Quelles sanctions risquez-vous en cas de retard ?

Depuis le mois d’avril, les contribuables ont tous la possibilité de faire leur déclaration d’impôts. Certains préfèrent la remplir en ligne, via le site dédié. D’autres, s’acquittent encore de cette démarche sur des formulaires en papier. Mais la date limite va bientôt arriver ! Et pour les retardataires, le fisc prévoit un ensemble de pénalités, de plus en plus lourde au fil du temps. Voici les sanctions qui vous guettent si vous traînez trop :

  • Si vous transmettez votre déclaration d’impôt après la date limite, mais avant de recevoir une mise en demeure, vos impôts connaîtront une majoration de 10 %.
  • Si vous réglez cette démarche dans les 30 jours qui suivent la réception du courrier de mise en demeure, la majoration grimpera à 20 %.
  • La pénalité grimpe à 40 % si vous n’avez toujours envoyé votre déclaration d’impôts 30 jours après reçu la mise en demeure.
  • Enfin, le fisc peut majorer vos impôts de 80 % s’il découvre que vous n’avez pas mentionné tous vos revenus lors de la déclaration.

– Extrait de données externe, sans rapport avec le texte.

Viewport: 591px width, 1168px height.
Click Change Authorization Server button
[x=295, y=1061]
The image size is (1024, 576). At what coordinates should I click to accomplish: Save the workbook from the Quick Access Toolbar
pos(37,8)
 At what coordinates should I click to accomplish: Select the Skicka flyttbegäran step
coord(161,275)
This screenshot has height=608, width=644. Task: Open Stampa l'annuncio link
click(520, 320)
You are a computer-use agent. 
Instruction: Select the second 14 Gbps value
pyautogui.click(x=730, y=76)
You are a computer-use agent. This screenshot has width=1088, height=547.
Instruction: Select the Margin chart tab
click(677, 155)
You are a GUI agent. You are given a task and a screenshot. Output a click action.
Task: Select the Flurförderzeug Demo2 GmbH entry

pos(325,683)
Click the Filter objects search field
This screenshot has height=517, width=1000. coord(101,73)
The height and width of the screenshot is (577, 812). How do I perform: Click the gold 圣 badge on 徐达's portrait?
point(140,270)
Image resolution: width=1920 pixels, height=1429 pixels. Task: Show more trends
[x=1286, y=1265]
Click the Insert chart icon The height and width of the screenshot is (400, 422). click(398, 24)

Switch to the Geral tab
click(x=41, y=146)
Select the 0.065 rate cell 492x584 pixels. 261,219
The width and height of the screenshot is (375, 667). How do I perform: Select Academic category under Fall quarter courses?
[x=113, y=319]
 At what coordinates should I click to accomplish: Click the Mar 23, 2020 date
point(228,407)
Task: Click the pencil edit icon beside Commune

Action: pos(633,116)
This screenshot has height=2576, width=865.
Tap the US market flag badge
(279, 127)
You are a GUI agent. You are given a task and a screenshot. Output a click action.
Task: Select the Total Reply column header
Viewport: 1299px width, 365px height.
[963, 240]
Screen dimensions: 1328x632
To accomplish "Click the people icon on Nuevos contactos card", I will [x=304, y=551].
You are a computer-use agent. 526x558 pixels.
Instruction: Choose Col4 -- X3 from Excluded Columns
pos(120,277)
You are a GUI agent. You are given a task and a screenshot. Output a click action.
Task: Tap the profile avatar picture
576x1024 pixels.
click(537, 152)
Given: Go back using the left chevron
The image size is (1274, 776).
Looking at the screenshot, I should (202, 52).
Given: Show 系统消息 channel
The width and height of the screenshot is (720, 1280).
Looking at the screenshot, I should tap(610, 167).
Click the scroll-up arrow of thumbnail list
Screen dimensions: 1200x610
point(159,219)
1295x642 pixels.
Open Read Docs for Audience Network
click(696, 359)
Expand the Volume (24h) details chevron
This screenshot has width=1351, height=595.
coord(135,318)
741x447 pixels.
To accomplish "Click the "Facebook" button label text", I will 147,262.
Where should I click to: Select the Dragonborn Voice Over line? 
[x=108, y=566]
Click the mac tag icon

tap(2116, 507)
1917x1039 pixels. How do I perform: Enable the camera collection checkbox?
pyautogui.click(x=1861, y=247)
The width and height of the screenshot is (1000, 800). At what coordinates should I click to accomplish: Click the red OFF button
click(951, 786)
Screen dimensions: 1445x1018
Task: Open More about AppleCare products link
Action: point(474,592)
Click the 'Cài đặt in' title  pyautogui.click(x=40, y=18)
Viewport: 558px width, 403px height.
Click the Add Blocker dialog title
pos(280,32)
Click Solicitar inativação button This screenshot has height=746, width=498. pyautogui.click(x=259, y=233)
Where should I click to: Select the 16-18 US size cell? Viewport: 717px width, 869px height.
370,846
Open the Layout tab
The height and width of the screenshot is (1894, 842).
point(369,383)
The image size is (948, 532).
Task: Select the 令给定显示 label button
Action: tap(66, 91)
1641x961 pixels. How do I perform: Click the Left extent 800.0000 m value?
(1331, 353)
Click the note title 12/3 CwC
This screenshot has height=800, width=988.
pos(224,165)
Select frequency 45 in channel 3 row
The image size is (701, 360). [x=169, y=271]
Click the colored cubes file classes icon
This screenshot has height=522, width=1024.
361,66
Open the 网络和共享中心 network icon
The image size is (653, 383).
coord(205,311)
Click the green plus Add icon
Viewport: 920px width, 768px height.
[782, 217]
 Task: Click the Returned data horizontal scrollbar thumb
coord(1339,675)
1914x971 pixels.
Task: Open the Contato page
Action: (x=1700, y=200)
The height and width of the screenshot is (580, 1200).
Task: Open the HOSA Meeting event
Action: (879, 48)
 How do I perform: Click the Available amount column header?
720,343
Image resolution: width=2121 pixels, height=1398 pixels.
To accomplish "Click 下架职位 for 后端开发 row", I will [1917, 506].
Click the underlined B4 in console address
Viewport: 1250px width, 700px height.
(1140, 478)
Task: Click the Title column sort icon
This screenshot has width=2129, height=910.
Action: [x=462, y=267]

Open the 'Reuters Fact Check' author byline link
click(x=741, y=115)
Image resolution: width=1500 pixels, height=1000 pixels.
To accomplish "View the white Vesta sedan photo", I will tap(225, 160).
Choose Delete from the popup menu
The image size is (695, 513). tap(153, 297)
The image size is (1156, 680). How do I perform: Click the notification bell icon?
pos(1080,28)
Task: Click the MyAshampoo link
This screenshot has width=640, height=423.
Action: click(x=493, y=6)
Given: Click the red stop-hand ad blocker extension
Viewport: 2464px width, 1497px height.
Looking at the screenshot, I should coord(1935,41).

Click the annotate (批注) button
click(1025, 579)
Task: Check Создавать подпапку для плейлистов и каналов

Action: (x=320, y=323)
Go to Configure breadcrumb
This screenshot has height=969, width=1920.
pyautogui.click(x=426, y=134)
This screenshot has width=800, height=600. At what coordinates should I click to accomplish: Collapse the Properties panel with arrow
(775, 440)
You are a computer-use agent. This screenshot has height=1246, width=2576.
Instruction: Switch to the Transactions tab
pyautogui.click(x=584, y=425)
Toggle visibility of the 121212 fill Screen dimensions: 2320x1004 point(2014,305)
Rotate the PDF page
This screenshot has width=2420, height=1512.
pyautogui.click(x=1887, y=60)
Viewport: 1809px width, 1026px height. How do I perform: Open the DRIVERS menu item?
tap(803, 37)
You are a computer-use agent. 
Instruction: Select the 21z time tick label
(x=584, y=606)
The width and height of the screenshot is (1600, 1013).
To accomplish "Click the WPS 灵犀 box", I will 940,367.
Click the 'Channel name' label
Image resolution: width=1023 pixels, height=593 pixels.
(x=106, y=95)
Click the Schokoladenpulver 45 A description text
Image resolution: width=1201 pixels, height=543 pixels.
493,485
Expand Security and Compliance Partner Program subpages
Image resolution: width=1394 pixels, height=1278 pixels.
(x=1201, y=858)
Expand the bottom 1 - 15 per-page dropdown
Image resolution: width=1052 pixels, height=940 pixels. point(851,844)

À savoir : en cas de difficulté, n’hésitez pas à contacter l’administration fiscale. Un courrier détaillé, expliquant votre situation, avec les justificatifs utiles, peut faire beaucoup. Si vous n’avez pas pu respecter les délais, pour un motif légitime (santé, problèmes familiaux…), le fisc pourrait supprimer la majoration.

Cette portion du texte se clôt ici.